### Given task
Copy the rows below word for word, from the very first one down to and including the row that contains "Cetera Financial Specialists LLC (666, 2525)".

--- START OF Material provided ---

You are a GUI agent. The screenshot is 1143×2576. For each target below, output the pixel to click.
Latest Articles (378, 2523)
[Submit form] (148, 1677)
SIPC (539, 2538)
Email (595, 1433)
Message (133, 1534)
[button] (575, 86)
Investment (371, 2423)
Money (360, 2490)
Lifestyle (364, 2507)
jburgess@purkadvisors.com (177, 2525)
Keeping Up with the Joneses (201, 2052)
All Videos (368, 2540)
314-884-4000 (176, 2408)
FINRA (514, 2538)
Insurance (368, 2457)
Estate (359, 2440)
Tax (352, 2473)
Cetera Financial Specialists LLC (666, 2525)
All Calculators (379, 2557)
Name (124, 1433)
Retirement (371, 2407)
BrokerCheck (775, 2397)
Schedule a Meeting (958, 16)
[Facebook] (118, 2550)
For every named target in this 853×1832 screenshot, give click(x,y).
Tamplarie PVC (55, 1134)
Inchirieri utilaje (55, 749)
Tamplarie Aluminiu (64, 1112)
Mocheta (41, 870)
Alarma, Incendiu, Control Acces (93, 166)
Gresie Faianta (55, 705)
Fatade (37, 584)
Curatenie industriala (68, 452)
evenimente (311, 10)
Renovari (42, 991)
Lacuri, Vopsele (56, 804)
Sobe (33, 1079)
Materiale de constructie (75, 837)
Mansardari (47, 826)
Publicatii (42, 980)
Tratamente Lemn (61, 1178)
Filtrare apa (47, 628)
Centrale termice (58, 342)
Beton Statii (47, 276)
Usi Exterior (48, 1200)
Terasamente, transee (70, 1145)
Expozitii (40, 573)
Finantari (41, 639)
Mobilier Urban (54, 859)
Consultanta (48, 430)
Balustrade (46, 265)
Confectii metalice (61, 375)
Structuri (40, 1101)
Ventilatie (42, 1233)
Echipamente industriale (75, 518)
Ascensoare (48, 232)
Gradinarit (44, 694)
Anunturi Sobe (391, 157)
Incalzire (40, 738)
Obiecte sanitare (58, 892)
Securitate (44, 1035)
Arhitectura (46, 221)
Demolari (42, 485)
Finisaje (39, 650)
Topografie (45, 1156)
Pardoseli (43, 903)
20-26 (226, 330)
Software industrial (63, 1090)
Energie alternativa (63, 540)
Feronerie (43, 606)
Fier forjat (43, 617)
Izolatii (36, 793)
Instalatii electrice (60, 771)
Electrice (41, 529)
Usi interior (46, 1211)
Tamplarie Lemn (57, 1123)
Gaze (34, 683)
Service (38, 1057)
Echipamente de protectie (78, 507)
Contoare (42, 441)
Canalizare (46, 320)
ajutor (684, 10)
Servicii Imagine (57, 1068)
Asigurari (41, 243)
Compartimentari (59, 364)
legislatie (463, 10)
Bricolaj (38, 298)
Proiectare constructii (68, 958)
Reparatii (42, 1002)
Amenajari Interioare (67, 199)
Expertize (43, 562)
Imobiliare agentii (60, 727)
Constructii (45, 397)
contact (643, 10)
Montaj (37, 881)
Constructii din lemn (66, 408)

--- END OF Material provided ---

### Result below
You are a GUI agent. The screenshot is 1143×2576. For each target below, output the pixel to click.
Latest Articles (378, 2523)
[Submit form] (148, 1677)
SIPC (539, 2538)
Email (595, 1433)
Message (133, 1534)
[button] (575, 86)
Investment (371, 2423)
Money (360, 2490)
Lifestyle (364, 2507)
jburgess@purkadvisors.com (177, 2525)
Keeping Up with the Joneses (201, 2052)
All Videos (368, 2540)
314-884-4000 (176, 2408)
FINRA (514, 2538)
Insurance (368, 2457)
Estate (359, 2440)
Tax (352, 2473)
Cetera Financial Specialists LLC (666, 2525)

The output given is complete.